The herbs and garlic clung to the outside of the roast and made it so incredibly moist and flavorful!  The lemon and thyme provided a super fresh citrus flavor that not only tenderized the meat during marinating but sweetened it during cooking.  And, it was just so gorgeous.  I mean, doesn't this look like something you'd get at a four star restaurant?  Do it at home yourself for a tenth of the cost and stay in your sweatpants :)



Herb-Marinated Pork Roast
(marinade adapted from Ina Garten, cooking method from experience)
-serves 4-6

A few notes: Ina used three small pork tenderloins, but porn loin was on sale at the store so I used a 2.5 pound roast cut from the much larger whole loin.

1 lemon, zest grated
3/4 cup freshly squeezed lemon juice (4 to 6 lemons)
Good olive oil
2 Tablespoons minced garlic (6 cloves)
1 1/2 tablespoons minced fresh rosemary leaves
1 tablespoon chopped fresh thyme leaves
2 teaspoons Dijon mustard
Salt
Pork loin roast (2-3 pounds)
Freshly ground black pepper

Combine the lemon zest, lemon juice, 1/2 cup olive oil, garlic, rosemary, thyme, mustard, and 2 teaspoons salt in a sturdy 1-gallon resealable plastic bag. Add the pork and turn to coat with the marinade. Squeeze out the air and seal the bag. Marinate the pork in the refrigerator for at least 3 hours but preferably overnight.  (Overnight is the most convenient, too!)

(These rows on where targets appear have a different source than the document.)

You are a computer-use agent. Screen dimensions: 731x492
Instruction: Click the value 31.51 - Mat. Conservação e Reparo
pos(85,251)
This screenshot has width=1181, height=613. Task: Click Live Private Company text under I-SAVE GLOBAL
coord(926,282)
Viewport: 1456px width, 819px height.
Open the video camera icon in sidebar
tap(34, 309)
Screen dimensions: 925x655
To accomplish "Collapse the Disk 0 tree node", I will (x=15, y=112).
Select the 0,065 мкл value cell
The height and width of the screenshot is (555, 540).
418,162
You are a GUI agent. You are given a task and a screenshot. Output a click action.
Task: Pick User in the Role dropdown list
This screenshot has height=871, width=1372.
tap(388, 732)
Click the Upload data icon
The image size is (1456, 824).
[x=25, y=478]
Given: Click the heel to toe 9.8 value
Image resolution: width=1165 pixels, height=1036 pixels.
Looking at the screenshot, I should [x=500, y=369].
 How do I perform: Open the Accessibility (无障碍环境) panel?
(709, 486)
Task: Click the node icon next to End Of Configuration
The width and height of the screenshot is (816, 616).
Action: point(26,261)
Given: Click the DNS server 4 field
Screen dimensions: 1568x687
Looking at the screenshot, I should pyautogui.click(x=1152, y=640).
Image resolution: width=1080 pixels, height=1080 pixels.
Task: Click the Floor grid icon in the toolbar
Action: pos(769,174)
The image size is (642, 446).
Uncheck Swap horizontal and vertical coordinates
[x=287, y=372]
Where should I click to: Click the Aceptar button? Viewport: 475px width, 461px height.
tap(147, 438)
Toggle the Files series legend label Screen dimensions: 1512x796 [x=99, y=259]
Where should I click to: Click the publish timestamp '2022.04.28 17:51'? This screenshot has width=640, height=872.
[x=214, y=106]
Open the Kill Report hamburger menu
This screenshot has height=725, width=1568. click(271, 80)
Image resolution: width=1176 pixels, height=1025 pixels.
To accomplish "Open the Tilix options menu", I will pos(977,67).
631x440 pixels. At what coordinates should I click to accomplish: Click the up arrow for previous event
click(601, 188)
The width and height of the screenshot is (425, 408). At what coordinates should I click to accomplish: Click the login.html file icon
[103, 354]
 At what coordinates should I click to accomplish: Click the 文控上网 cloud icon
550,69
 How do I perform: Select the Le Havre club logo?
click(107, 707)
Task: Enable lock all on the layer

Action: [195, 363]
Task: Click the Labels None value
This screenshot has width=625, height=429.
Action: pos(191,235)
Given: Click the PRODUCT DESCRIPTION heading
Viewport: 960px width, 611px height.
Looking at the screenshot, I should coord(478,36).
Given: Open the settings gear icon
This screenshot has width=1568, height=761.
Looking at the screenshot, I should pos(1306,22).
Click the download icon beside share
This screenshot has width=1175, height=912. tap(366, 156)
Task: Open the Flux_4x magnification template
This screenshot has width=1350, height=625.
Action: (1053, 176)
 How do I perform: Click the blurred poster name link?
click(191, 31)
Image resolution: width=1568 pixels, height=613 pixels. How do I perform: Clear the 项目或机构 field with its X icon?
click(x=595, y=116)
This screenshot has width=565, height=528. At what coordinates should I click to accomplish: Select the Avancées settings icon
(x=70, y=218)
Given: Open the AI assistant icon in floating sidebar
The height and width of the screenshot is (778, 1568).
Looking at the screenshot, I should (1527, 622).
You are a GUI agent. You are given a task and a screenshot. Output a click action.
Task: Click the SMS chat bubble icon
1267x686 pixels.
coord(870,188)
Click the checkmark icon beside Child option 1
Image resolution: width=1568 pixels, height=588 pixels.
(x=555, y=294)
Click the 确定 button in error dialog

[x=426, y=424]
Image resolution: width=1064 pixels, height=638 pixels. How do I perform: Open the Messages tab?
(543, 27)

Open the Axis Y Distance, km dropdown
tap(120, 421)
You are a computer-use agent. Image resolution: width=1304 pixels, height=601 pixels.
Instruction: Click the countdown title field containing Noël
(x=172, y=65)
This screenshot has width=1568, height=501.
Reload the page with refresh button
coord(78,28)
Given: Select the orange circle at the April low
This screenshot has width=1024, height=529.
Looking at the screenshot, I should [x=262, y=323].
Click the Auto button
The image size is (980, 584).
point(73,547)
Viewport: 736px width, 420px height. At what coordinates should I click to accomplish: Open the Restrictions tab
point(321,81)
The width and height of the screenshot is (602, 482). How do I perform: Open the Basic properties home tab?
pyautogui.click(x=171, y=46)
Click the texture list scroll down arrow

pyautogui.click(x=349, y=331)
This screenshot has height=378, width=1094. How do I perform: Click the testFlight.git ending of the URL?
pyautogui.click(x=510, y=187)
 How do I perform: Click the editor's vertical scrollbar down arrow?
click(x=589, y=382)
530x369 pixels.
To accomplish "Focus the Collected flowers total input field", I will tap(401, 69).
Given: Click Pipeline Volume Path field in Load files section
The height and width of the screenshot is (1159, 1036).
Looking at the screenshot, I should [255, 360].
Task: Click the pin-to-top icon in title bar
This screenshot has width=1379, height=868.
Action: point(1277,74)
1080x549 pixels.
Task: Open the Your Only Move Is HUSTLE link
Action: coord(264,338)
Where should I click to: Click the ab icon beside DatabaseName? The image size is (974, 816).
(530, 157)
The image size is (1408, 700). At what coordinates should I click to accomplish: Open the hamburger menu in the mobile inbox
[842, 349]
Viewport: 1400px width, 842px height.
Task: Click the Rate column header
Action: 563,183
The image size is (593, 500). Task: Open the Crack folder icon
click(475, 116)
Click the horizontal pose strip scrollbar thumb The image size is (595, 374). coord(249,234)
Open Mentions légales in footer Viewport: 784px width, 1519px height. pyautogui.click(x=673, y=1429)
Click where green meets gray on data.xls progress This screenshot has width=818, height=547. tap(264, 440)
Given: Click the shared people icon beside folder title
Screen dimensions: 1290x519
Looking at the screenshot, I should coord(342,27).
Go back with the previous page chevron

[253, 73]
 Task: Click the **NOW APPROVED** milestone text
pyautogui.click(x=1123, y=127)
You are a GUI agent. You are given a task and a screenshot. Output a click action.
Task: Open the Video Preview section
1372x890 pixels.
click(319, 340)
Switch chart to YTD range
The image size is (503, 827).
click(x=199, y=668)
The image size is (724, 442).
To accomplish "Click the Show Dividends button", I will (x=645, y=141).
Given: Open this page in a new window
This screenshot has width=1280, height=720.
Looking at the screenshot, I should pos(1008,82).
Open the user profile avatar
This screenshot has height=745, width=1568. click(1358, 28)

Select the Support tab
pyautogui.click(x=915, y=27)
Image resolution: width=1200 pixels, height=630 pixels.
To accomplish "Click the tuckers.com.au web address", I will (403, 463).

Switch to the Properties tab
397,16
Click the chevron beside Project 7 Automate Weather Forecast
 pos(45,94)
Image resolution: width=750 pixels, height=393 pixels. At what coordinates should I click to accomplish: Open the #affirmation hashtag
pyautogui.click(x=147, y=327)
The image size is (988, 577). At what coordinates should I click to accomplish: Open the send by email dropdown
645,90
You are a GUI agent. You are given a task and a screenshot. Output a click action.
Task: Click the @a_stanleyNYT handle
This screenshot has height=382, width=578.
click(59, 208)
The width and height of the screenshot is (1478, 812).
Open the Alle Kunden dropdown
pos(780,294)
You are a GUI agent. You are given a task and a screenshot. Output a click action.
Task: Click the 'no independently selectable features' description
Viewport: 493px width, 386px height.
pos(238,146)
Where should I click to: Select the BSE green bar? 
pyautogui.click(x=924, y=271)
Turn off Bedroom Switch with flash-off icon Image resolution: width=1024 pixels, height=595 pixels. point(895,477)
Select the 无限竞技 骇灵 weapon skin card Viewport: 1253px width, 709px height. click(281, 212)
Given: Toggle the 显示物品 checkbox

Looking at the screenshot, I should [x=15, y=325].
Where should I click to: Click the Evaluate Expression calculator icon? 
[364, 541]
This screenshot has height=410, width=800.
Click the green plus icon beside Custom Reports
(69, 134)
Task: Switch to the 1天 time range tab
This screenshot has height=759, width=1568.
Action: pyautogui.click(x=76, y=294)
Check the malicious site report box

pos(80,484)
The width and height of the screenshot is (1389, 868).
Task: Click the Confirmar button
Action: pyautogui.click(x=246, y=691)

Preheat the oven to 350 degrees F.  Remove the pork from the marinade and discard the marinade but leave the herbs that cling to the meat.  Place the pork in a glass baking dish and sprinkle generously with salt and pepper.  Roast for approximately 1  to 1 1/2 hours, or until internal temperature reaches 140 degrees according to a meat thermometer. 

Remove pork from oven and allow to rest for 10 minutes. Carve in 1/2-inch-thick diagonal slices. The thickest part of the tenderloin will be quite pink (it's just fine!) and the thinnest part will be well done. Season with salt and pepper and serve warm, or at room temperature with the juices that collect in the platter.